Illinois
In a recent COBRA case, an Illinois employer went above and
beyond to mend its ways. It did not matter. The court imposed a
penalty anyway.
The case of Fama v. Design Assistance Corporation is an
instructive lesson for all who are involved with COBRA
administration. Mistakes are easy to make but often are hard to
forgive. The employer strayed from the COBRA path in at least three
ways:
1) Notice failure. When the employee allegedly
abandoned her job, the employer failed to send a COBRA election
notice. The election notice was sent about 11 months after the
qualifying event.
2) Incorrect reason for failing to offer COBRA.

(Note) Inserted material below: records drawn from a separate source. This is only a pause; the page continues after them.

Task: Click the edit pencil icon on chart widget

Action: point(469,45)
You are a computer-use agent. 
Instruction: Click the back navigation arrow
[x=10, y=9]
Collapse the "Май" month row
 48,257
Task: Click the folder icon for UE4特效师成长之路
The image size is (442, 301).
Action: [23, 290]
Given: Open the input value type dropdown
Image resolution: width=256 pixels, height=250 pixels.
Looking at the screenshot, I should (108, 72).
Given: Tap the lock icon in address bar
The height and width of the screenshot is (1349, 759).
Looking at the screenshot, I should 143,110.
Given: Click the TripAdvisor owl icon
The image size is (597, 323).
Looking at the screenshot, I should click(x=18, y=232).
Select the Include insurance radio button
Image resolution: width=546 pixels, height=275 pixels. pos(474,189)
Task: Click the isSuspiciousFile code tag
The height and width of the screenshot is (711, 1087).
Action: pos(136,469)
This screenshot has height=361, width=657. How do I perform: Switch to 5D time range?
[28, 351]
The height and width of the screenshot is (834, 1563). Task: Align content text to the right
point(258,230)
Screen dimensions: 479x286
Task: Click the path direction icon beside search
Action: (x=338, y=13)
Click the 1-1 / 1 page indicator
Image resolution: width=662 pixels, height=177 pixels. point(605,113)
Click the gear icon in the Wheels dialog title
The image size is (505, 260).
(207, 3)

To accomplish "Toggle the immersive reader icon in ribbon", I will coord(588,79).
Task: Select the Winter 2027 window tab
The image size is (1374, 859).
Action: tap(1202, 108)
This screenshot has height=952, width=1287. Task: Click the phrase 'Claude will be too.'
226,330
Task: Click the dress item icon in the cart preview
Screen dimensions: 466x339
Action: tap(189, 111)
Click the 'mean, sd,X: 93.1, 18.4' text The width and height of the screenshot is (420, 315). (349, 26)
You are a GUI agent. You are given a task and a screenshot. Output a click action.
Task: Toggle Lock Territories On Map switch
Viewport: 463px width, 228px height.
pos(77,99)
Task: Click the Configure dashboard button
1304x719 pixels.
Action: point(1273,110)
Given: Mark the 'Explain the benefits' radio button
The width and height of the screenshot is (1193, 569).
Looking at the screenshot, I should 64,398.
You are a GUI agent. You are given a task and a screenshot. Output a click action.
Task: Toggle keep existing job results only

When the ex-employee's attorney pointed out the notice failure, the
employer's initial response was that she was terminated for cause.
Wrong answer. The only permissible excuse in this case would have
been gross misconduct, and job abandonment does not qualify.
3) Taking on the DOL. The employer initially
ruled that her COBRA coverage was not eligible for the ARRA
subsidy, even though the employer initiated the termination. The
DOL intervened, and the ARRA subsidy was applied.
Eventually, the employer reinstated coverage retroactively at no
cost to the former employee. This step was more than COBRA
requires. The district court concluded that the employer did not
act in bad faith or with malicious intent. However, it awarded a
$10 daily penalty for the notice failure, leaving open the
possibility of awarding attorney's fees and court costs. (It could
have been worse: The maximum daily penalty is $110). Of course, the
employer has already had to spend some 18 months defending a case
that could have easily been avoided.